[Stored items]

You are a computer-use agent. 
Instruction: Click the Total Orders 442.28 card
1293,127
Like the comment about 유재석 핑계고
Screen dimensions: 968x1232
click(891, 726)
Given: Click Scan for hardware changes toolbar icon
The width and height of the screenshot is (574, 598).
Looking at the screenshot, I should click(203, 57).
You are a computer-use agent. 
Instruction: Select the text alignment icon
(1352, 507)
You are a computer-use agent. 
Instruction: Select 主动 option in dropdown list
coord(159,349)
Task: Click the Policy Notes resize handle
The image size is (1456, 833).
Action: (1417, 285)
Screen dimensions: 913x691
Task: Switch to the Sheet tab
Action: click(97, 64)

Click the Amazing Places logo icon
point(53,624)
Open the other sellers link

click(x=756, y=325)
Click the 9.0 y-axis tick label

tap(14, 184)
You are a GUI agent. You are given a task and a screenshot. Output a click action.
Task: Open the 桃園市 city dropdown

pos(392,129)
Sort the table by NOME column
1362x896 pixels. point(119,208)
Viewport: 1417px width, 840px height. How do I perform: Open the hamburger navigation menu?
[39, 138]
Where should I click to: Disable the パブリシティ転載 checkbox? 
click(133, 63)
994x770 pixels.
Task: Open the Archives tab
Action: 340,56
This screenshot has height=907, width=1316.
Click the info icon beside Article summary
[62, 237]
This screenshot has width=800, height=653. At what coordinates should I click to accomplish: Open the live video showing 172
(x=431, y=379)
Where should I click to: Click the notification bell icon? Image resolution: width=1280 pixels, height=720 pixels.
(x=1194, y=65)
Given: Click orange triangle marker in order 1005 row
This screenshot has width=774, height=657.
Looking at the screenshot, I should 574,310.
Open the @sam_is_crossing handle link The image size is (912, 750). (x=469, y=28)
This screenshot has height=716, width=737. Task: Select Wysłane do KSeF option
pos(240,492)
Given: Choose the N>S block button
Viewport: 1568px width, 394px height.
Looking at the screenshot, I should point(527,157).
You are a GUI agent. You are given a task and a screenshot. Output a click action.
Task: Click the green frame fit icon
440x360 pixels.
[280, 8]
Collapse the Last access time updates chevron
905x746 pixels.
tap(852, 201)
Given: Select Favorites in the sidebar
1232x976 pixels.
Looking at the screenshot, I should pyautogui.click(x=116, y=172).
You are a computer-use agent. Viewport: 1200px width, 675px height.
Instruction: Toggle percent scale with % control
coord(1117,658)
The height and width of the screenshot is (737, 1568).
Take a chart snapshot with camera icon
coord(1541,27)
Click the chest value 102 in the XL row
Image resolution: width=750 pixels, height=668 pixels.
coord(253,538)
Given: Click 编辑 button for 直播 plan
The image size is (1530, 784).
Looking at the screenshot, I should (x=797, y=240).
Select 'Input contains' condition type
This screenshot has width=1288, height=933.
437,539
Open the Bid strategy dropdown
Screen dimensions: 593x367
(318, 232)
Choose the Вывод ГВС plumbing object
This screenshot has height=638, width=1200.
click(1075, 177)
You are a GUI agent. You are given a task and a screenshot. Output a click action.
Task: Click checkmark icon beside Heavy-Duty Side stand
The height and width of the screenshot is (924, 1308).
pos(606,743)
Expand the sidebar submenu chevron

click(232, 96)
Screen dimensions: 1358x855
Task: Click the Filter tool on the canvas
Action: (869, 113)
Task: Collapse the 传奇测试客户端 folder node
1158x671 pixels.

__ABOUT THIS TASK__:
Go through the entries above and write each one out exactly.

__RESPONSE__:
You are a computer-use agent. 
Instruction: Click the Total Orders 442.28 card
1293,127
Like the comment about 유재석 핑계고
Screen dimensions: 968x1232
click(891, 726)
Given: Click Scan for hardware changes toolbar icon
The width and height of the screenshot is (574, 598).
Looking at the screenshot, I should click(203, 57).
You are a computer-use agent. 
Instruction: Select the text alignment icon
(1352, 507)
You are a computer-use agent. 
Instruction: Select 主动 option in dropdown list
coord(159,349)
Task: Click the Policy Notes resize handle
The image size is (1456, 833).
Action: (1417, 285)
Screen dimensions: 913x691
Task: Switch to the Sheet tab
Action: click(97, 64)

Click the Amazing Places logo icon
point(53,624)
Open the other sellers link

click(x=756, y=325)
Click the 9.0 y-axis tick label

tap(14, 184)
You are a GUI agent. You are given a task and a screenshot. Output a click action.
Task: Open the 桃園市 city dropdown

pos(392,129)
Sort the table by NOME column
1362x896 pixels. point(119,208)
Viewport: 1417px width, 840px height. How do I perform: Open the hamburger navigation menu?
[39, 138]
Where should I click to: Disable the パブリシティ転載 checkbox? 
click(133, 63)
994x770 pixels.
Task: Open the Archives tab
Action: 340,56
This screenshot has height=907, width=1316.
Click the info icon beside Article summary
[62, 237]
This screenshot has width=800, height=653. At what coordinates should I click to accomplish: Open the live video showing 172
(x=431, y=379)
Where should I click to: Click the notification bell icon? Image resolution: width=1280 pixels, height=720 pixels.
(x=1194, y=65)
Given: Click orange triangle marker in order 1005 row
This screenshot has width=774, height=657.
Looking at the screenshot, I should 574,310.
Open the @sam_is_crossing handle link The image size is (912, 750). (x=469, y=28)
This screenshot has height=716, width=737. Task: Select Wysłane do KSeF option
pos(240,492)
Given: Choose the N>S block button
Viewport: 1568px width, 394px height.
Looking at the screenshot, I should point(527,157).
You are a GUI agent. You are given a task and a screenshot. Output a click action.
Task: Click the green frame fit icon
440x360 pixels.
[280, 8]
Collapse the Last access time updates chevron
905x746 pixels.
tap(852, 201)
Given: Select Favorites in the sidebar
1232x976 pixels.
Looking at the screenshot, I should pyautogui.click(x=116, y=172).
You are a computer-use agent. Viewport: 1200px width, 675px height.
Instruction: Toggle percent scale with % control
coord(1117,658)
The height and width of the screenshot is (737, 1568).
Take a chart snapshot with camera icon
coord(1541,27)
Click the chest value 102 in the XL row
Image resolution: width=750 pixels, height=668 pixels.
coord(253,538)
Given: Click 编辑 button for 直播 plan
The image size is (1530, 784).
Looking at the screenshot, I should (x=797, y=240).
Select 'Input contains' condition type
This screenshot has width=1288, height=933.
437,539
Open the Bid strategy dropdown
Screen dimensions: 593x367
(318, 232)
Choose the Вывод ГВС plumbing object
This screenshot has height=638, width=1200.
click(1075, 177)
You are a GUI agent. You are given a task and a screenshot. Output a click action.
Task: Click checkmark icon beside Heavy-Duty Side stand
The height and width of the screenshot is (924, 1308).
pos(606,743)
Expand the sidebar submenu chevron

click(232, 96)
Screen dimensions: 1358x855
Task: Click the Filter tool on the canvas
Action: (869, 113)
Task: Collapse the 传奇测试客户端 folder node
1158x671 pixels.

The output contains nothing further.